=== Source records ===
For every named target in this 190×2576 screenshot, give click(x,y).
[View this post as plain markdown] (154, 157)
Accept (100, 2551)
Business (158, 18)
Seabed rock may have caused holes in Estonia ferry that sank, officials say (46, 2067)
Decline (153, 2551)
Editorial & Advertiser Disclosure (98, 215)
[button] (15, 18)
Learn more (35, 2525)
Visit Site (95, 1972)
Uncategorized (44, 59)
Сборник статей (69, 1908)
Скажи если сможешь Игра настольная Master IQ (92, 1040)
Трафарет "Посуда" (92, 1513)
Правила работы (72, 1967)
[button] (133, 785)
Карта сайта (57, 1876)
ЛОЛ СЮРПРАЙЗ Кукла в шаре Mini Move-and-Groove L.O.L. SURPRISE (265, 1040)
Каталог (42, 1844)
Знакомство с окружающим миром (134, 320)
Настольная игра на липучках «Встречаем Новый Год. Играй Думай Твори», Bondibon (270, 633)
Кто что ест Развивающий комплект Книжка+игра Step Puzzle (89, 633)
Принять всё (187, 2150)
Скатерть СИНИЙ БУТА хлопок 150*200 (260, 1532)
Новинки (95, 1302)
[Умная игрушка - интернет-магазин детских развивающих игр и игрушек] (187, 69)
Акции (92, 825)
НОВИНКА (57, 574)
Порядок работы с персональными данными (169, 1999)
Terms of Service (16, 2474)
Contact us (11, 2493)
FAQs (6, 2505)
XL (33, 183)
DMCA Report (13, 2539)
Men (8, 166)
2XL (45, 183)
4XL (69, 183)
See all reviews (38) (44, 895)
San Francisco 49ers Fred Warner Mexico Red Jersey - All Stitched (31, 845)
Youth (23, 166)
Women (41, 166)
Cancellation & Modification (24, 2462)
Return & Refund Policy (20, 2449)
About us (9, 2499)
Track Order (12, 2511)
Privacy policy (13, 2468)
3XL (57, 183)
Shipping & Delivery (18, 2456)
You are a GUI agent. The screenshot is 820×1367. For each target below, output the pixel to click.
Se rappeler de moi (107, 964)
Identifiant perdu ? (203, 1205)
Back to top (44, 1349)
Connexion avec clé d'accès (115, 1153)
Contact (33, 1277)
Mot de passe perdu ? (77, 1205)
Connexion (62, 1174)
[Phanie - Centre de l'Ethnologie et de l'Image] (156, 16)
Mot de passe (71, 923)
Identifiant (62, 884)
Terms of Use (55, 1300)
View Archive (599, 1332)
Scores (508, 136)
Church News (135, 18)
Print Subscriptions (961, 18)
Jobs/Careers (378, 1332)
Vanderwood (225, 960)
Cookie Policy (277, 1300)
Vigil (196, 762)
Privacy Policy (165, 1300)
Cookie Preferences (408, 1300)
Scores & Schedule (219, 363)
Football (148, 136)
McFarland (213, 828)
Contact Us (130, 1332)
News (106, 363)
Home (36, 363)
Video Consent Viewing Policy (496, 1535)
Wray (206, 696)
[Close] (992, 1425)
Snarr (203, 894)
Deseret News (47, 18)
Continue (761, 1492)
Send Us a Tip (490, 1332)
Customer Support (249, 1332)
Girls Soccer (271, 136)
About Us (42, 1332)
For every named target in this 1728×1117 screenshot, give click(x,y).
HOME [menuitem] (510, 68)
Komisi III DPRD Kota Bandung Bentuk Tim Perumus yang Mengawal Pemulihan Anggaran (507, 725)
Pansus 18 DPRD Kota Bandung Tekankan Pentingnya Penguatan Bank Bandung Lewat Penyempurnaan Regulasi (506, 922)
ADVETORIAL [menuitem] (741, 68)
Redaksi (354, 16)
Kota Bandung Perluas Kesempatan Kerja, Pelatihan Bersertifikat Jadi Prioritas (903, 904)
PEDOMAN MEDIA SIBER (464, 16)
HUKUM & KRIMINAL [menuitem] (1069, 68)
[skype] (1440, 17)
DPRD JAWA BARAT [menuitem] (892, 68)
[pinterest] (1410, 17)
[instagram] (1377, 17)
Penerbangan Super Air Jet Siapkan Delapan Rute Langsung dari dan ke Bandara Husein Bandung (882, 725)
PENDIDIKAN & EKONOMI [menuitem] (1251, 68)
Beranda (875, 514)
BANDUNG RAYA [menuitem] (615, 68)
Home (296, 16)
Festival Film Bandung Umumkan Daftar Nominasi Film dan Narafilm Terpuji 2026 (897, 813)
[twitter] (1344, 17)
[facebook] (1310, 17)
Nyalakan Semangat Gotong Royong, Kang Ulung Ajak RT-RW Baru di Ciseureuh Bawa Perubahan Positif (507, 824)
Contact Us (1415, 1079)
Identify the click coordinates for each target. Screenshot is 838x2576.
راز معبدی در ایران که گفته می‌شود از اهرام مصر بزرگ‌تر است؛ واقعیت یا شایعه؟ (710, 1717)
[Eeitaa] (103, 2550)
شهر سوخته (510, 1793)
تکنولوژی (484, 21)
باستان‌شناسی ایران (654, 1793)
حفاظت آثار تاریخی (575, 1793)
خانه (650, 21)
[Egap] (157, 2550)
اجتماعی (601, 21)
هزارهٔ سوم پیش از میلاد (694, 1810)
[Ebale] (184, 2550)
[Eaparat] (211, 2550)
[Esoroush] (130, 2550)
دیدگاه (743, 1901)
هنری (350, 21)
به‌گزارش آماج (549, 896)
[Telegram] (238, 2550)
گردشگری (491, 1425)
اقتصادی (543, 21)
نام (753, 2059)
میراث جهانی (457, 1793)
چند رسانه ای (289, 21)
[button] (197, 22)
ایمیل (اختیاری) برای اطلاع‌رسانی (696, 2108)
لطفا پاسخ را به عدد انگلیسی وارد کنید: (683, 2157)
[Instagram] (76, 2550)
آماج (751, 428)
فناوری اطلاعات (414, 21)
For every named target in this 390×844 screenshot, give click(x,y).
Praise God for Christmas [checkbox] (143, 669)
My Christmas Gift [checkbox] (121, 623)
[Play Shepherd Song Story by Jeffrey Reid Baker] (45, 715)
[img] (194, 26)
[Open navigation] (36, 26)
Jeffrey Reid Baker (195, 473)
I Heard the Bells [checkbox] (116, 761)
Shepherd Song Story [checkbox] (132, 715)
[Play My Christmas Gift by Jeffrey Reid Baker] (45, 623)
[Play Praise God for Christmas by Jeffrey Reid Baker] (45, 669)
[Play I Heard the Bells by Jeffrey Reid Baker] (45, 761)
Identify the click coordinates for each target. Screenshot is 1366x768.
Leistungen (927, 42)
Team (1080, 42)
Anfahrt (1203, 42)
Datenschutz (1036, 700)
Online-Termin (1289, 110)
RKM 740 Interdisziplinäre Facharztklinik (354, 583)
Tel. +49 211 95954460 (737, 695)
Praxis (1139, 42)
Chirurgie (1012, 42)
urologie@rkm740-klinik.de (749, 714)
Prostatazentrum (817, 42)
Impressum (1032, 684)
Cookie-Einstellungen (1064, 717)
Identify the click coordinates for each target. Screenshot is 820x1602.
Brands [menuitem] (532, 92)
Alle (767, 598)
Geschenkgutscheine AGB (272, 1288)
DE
===
▸ What the exercise asks
Each line above must be printed exactly as it appears.

▸ Answer section
For every named target in this 190×2576 screenshot, give click(x,y).
[View this post as plain markdown] (154, 157)
Accept (100, 2551)
Business (158, 18)
Seabed rock may have caused holes in Estonia ferry that sank, officials say (46, 2067)
Decline (153, 2551)
Editorial & Advertiser Disclosure (98, 215)
[button] (15, 18)
Learn more (35, 2525)
Visit Site (95, 1972)
Uncategorized (44, 59)
Сборник статей (69, 1908)
Скажи если сможешь Игра настольная Master IQ (92, 1040)
Трафарет "Посуда" (92, 1513)
Правила работы (72, 1967)
[button] (133, 785)
Карта сайта (57, 1876)
ЛОЛ СЮРПРАЙЗ Кукла в шаре Mini Move-and-Groove L.O.L. SURPRISE (265, 1040)
Каталог (42, 1844)
Знакомство с окружающим миром (134, 320)
Настольная игра на липучках «Встречаем Новый Год. Играй Думай Твори», Bondibon (270, 633)
Кто что ест Развивающий комплект Книжка+игра Step Puzzle (89, 633)
Принять всё (187, 2150)
Скатерть СИНИЙ БУТА хлопок 150*200 (260, 1532)
Новинки (95, 1302)
[Умная игрушка - интернет-магазин детских развивающих игр и игрушек] (187, 69)
Акции (92, 825)
НОВИНКА (57, 574)
Порядок работы с персональными данными (169, 1999)
Terms of Service (16, 2474)
Contact us (11, 2493)
FAQs (6, 2505)
XL (33, 183)
DMCA Report (13, 2539)
Men (8, 166)
2XL (45, 183)
4XL (69, 183)
See all reviews (38) (44, 895)
San Francisco 49ers Fred Warner Mexico Red Jersey - All Stitched (31, 845)
Youth (23, 166)
Women (41, 166)
Cancellation & Modification (24, 2462)
Return & Refund Policy (20, 2449)
About us (9, 2499)
Track Order (12, 2511)
Privacy policy (13, 2468)
3XL (57, 183)
Shipping & Delivery (18, 2456)
You are a GUI agent. The screenshot is 820×1367. For each target below, output the pixel to click.
Se rappeler de moi (107, 964)
Identifiant perdu ? (203, 1205)
Back to top (44, 1349)
Connexion avec clé d'accès (115, 1153)
Contact (33, 1277)
Mot de passe perdu ? (77, 1205)
Connexion (62, 1174)
[Phanie - Centre de l'Ethnologie et de l'Image] (156, 16)
Mot de passe (71, 923)
Identifiant (62, 884)
Terms of Use (55, 1300)
View Archive (599, 1332)
Scores (508, 136)
Church News (135, 18)
Print Subscriptions (961, 18)
Jobs/Careers (378, 1332)
Vanderwood (225, 960)
Cookie Policy (277, 1300)
Vigil (196, 762)
Privacy Policy (165, 1300)
Cookie Preferences (408, 1300)
Scores & Schedule (219, 363)
Football (148, 136)
McFarland (213, 828)
Contact Us (130, 1332)
News (106, 363)
Home (36, 363)
Video Consent Viewing Policy (496, 1535)
Wray (206, 696)
[Close] (992, 1425)
Snarr (203, 894)
Deseret News (47, 18)
Continue (761, 1492)
Send Us a Tip (490, 1332)
Customer Support (249, 1332)
Girls Soccer (271, 136)
About Us (42, 1332)
For every named target in this 1728×1117 screenshot, give click(x,y).
HOME [menuitem] (510, 68)
Komisi III DPRD Kota Bandung Bentuk Tim Perumus yang Mengawal Pemulihan Anggaran (507, 725)
Pansus 18 DPRD Kota Bandung Tekankan Pentingnya Penguatan Bank Bandung Lewat Penyempurnaan Regulasi (506, 922)
ADVETORIAL [menuitem] (741, 68)
Redaksi (354, 16)
Kota Bandung Perluas Kesempatan Kerja, Pelatihan Bersertifikat Jadi Prioritas (903, 904)
PEDOMAN MEDIA SIBER (464, 16)
HUKUM & KRIMINAL [menuitem] (1069, 68)
[skype] (1440, 17)
DPRD JAWA BARAT [menuitem] (892, 68)
[pinterest] (1410, 17)
[instagram] (1377, 17)
Penerbangan Super Air Jet Siapkan Delapan Rute Langsung dari dan ke Bandara Husein Bandung (882, 725)
PENDIDIKAN & EKONOMI [menuitem] (1251, 68)
Beranda (875, 514)
BANDUNG RAYA [menuitem] (615, 68)
Home (296, 16)
Festival Film Bandung Umumkan Daftar Nominasi Film dan Narafilm Terpuji 2026 (897, 813)
[twitter] (1344, 17)
[facebook] (1310, 17)
Nyalakan Semangat Gotong Royong, Kang Ulung Ajak RT-RW Baru di Ciseureuh Bawa Perubahan Positif (507, 824)
Contact Us (1415, 1079)
Identify the click coordinates for each target. Screenshot is 838x2576.
راز معبدی در ایران که گفته می‌شود از اهرام مصر بزرگ‌تر است؛ واقعیت یا شایعه؟ (710, 1717)
[Eeitaa] (103, 2550)
شهر سوخته (510, 1793)
تکنولوژی (484, 21)
باستان‌شناسی ایران (654, 1793)
حفاظت آثار تاریخی (575, 1793)
خانه (650, 21)
[Egap] (157, 2550)
اجتماعی (601, 21)
هزارهٔ سوم پیش از میلاد (694, 1810)
[Ebale] (184, 2550)
[Eaparat] (211, 2550)
[Esoroush] (130, 2550)
دیدگاه (743, 1901)
هنری (350, 21)
به‌گزارش آماج (549, 896)
[Telegram] (238, 2550)
گردشگری (491, 1425)
اقتصادی (543, 21)
نام (753, 2059)
میراث جهانی (457, 1793)
چند رسانه ای (289, 21)
[button] (197, 22)
ایمیل (اختیاری) برای اطلاع‌رسانی (696, 2108)
لطفا پاسخ را به عدد انگلیسی وارد کنید: (683, 2157)
[Instagram] (76, 2550)
آماج (751, 428)
فناوری اطلاعات (414, 21)
For every named target in this 390×844 screenshot, give click(x,y).
Praise God for Christmas [checkbox] (143, 669)
My Christmas Gift [checkbox] (121, 623)
[Play Shepherd Song Story by Jeffrey Reid Baker] (45, 715)
[img] (194, 26)
[Open navigation] (36, 26)
Jeffrey Reid Baker (195, 473)
I Heard the Bells [checkbox] (116, 761)
Shepherd Song Story [checkbox] (132, 715)
[Play My Christmas Gift by Jeffrey Reid Baker] (45, 623)
[Play Praise God for Christmas by Jeffrey Reid Baker] (45, 669)
[Play I Heard the Bells by Jeffrey Reid Baker] (45, 761)
Identify the click coordinates for each target. Screenshot is 1366x768.
Leistungen (927, 42)
Team (1080, 42)
Anfahrt (1203, 42)
Datenschutz (1036, 700)
Online-Termin (1289, 110)
RKM 740 Interdisziplinäre Facharztklinik (354, 583)
Tel. +49 211 95954460 (737, 695)
Praxis (1139, 42)
Chirurgie (1012, 42)
urologie@rkm740-klinik.de (749, 714)
Prostatazentrum (817, 42)
Impressum (1032, 684)
Cookie-Einstellungen (1064, 717)
Identify the click coordinates for each target. Screenshot is 820x1602.
Brands [menuitem] (532, 92)
Alle (767, 598)
Geschenkgutscheine AGB (272, 1288)
DE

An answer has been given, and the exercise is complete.